**Data to process**.
_____

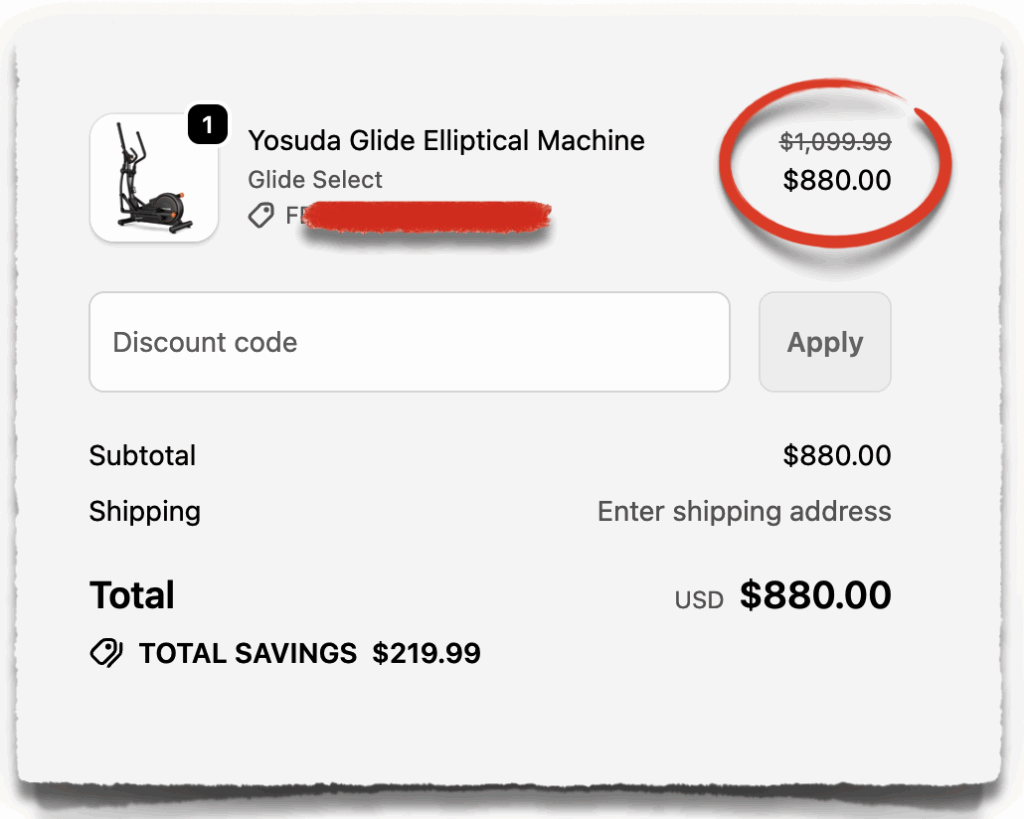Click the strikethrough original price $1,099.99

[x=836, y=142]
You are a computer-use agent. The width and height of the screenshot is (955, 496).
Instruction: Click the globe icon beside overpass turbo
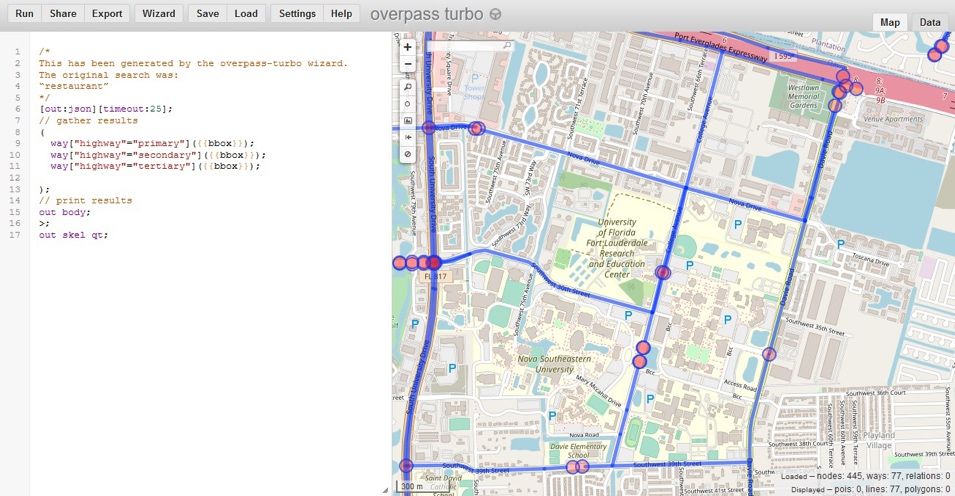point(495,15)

_____

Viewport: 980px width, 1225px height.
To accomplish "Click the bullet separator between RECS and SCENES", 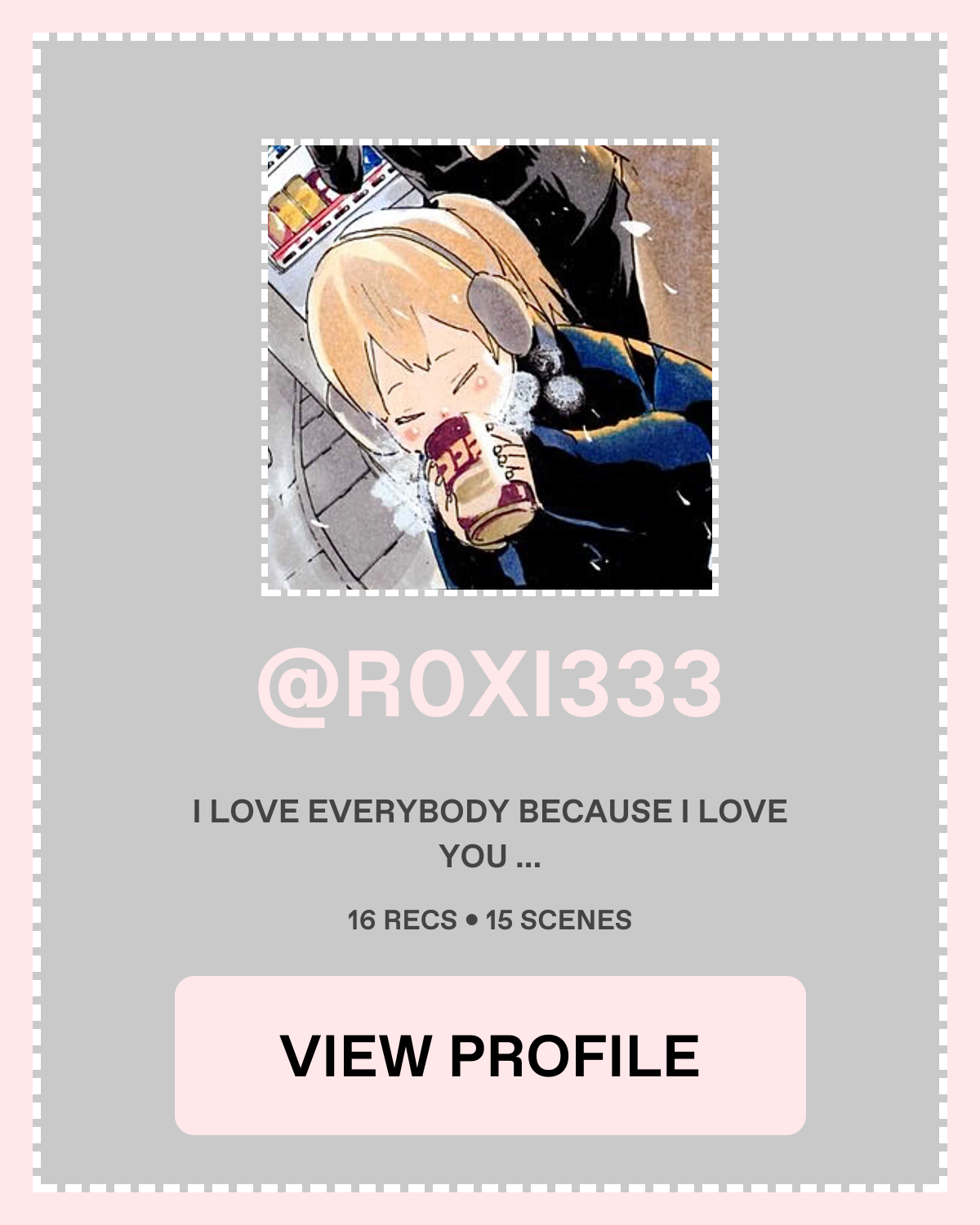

_____

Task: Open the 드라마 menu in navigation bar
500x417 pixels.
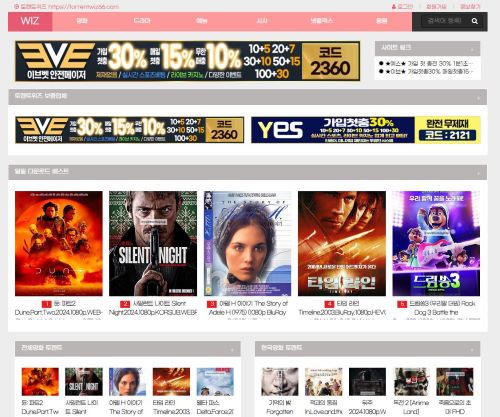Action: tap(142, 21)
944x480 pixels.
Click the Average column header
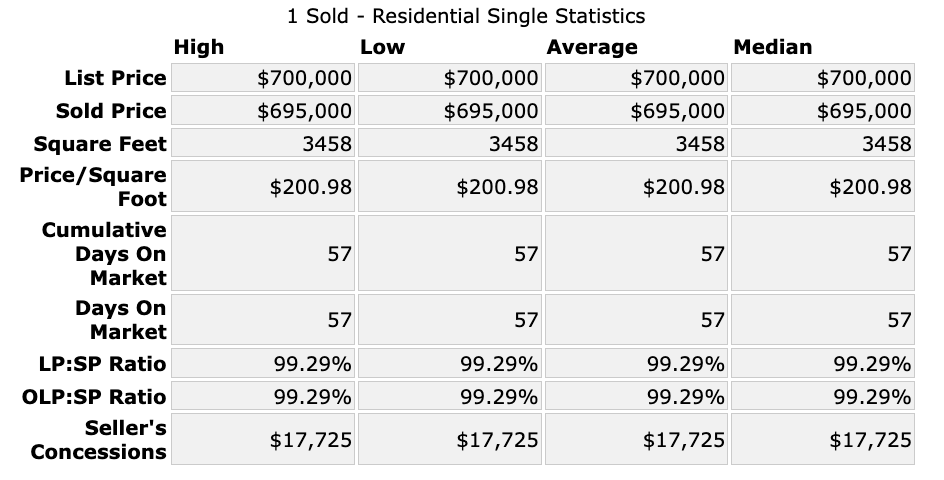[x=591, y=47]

_____

**Task brief**.
Count the lines in the rows above that contain the string "width", with case counting, and reply with the number alone.

**Output for this exercise**.
2